But the F.B.I. never followed up on Tamerlan once he returned, a senior law enforcement acknowledged on Saturday, adding that the bureau had not kept tabs on him until he was identified on Friday as the first suspect in the marathon bombing case.
President Obama and Republican lawmakers devoted their weekly broadcast addresses to the Boston attack, with both sides finding a common voice.
Russia and the United States have since 1994 routinely exchanged requests for background information on residents traveling between those countries on visa, criminal or terrorism issues. It was unclear Saturday whether Russia makes requests of any American traveler of Chechen origin to Russia, or if the Russian government offered the F.B.I. specific evidence in the case of Mr. Tsarnaev.
The bureau responded to the request by checking “U.S. government databases and other information to look for such things as derogatory telephone communications, possible use of online sites associated with the promotion of radical activity, associations with other persons of interest, travel history and plans, and education history,” the statement explained.
In January 2011, two agents from the bureau’s Boston field office interviewed Tamerlan and family members, a senior law enforcement official said on Saturday. According to the F.B.I.’s statement, “The F.B.I. did not find any terrorism activity, domestic or foreign,” and conveyed those findings to “the foreign government” by the summer of 2011.

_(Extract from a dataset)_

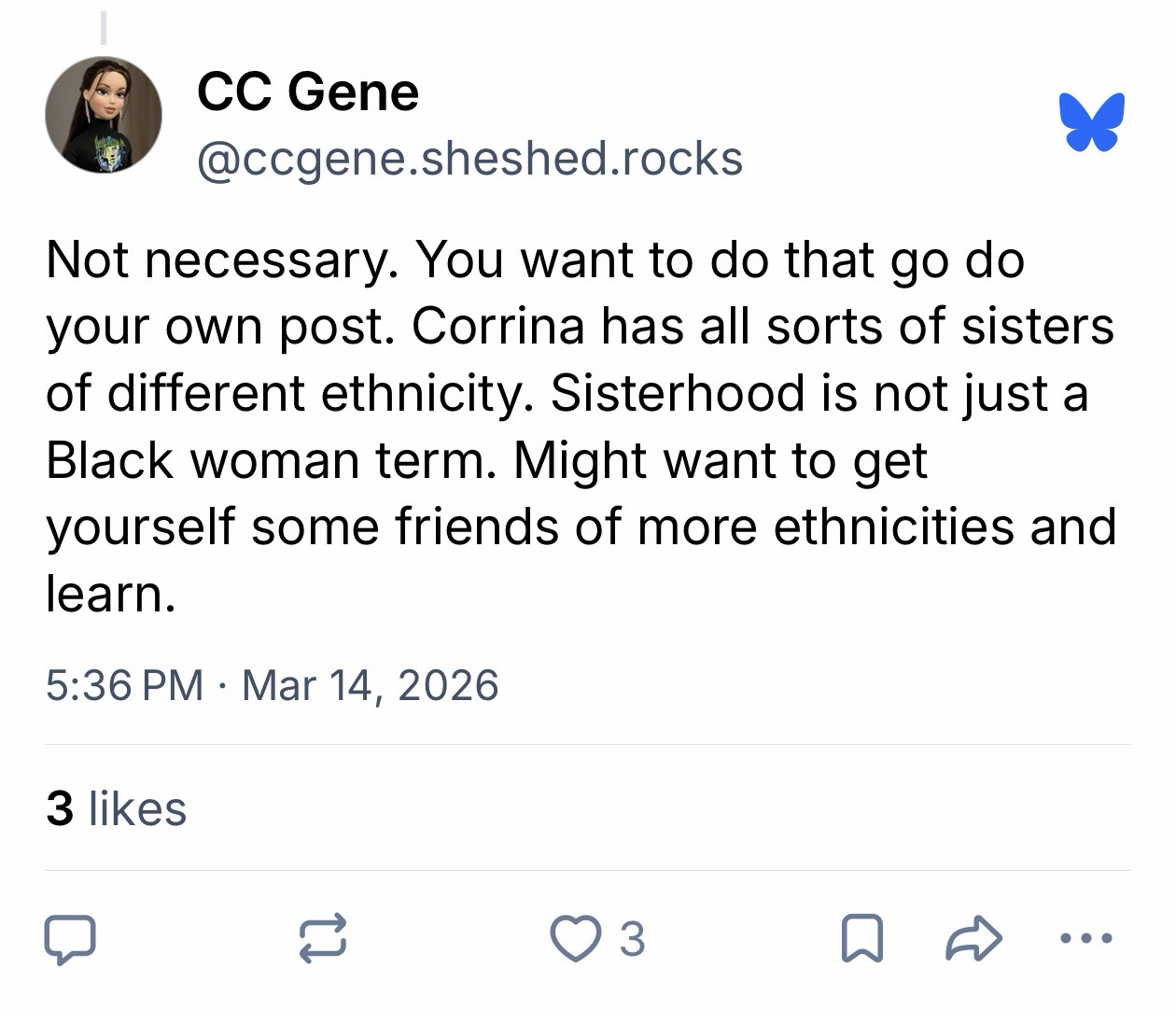This screenshot has height=1010, width=1176.
Task: Click the word "learn." ending the post
Action: (111, 593)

As the law enforcement official put it, “We didn’t find anything on him that was derogatory.”
The Russian state news agency RIA Novosti quoted the father of the Tsarnaev brothers recalling the F.B.I.’s close questioning of his elder son, “two or three times.”
He said they had told his son that the questioning “is prophylactic, so that no one sets off bombs on the streets of Boston, so that our children could peacefully go to school.”
Eric Schmitt and Michael S. Schmidt reported from Washington, and Ellen Barry from Moscow. Reporting was contributed by John Schwartz from New York; Andrew Roth and David M. Herszenhorn from Makhachkala, Dagestan; Peter Baker from Washington; and C. J. Chivers from the United States.
This article has been revised to reflect the following correction:
Correction: April 20, 2013
An earlier version of this article misidentified the office held by Tim Scott of South Carolina. He is a senator, not a representative.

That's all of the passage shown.